◆ Exercise description:
Copy exactly, please, each line of the data below until the line that contains "Twitter (1038, 2431)" has been copied, beginning at the top.

◆ Records supplied:

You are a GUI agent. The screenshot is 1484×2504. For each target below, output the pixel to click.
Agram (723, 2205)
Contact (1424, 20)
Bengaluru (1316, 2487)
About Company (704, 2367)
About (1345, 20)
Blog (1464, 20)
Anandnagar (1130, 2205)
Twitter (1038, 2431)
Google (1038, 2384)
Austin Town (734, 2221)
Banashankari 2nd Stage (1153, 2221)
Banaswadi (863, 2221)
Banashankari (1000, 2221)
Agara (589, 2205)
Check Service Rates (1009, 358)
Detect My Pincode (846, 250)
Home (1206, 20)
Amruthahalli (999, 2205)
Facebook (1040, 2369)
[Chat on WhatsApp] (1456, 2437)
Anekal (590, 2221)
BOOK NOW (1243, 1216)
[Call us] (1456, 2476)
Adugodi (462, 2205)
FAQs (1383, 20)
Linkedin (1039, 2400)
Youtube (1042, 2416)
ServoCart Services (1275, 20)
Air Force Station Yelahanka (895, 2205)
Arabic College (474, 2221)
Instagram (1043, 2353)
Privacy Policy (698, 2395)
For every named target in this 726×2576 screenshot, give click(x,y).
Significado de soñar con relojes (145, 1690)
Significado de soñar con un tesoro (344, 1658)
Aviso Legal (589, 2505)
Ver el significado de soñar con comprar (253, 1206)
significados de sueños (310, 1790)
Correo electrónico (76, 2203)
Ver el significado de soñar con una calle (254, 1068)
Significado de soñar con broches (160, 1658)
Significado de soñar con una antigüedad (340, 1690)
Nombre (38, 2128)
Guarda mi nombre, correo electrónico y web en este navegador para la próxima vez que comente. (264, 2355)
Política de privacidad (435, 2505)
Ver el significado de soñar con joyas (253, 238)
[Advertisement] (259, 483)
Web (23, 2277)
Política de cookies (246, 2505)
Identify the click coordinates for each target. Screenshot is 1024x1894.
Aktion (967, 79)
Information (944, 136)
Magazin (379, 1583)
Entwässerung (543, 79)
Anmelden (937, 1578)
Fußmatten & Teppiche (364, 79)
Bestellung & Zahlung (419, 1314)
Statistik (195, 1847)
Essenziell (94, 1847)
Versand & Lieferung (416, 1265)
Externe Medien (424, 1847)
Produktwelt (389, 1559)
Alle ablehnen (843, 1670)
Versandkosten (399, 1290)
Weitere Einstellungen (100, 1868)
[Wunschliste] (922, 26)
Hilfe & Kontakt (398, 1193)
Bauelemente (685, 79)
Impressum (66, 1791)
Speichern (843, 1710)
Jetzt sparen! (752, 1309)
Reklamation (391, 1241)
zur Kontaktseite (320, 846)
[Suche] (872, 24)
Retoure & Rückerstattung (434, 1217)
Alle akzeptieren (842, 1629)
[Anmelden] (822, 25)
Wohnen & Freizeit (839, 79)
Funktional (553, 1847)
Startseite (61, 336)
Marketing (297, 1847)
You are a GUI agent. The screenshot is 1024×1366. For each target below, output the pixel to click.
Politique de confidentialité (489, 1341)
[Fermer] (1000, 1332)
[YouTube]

◆ Answer:
You are a GUI agent. The screenshot is 1484×2504. For each target below, output the pixel to click.
Agram (723, 2205)
Contact (1424, 20)
Bengaluru (1316, 2487)
About Company (704, 2367)
About (1345, 20)
Blog (1464, 20)
Anandnagar (1130, 2205)
Twitter (1038, 2431)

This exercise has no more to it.